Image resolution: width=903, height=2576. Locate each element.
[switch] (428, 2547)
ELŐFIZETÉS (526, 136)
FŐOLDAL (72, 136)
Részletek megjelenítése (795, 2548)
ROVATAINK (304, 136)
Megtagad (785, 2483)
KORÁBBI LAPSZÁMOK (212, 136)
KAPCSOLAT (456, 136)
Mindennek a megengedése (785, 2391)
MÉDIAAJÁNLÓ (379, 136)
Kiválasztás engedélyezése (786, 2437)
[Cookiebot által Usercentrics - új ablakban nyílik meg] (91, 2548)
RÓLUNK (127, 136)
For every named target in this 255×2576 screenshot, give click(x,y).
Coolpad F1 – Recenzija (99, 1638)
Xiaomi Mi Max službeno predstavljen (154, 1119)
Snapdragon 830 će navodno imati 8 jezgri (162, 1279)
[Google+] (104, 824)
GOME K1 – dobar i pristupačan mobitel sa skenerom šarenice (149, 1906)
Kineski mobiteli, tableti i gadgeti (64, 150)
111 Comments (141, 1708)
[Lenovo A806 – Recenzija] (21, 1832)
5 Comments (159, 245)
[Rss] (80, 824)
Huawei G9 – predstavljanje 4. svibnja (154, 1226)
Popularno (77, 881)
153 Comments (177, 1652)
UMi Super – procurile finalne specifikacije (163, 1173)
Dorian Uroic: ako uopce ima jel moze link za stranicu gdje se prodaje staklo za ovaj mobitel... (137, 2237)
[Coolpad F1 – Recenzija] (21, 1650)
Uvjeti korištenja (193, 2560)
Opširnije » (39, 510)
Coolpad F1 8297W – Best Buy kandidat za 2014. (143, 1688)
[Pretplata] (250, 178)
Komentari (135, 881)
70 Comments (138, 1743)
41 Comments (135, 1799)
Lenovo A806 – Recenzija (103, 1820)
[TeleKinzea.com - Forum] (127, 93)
========================================================================
Task goal
Show every line in the listing above that carries the word "Comments".

Finished exercise
111 Comments (141, 1708)
5 Comments (159, 245)
153 Comments (177, 1652)
70 Comments (138, 1743)
41 Comments (135, 1799)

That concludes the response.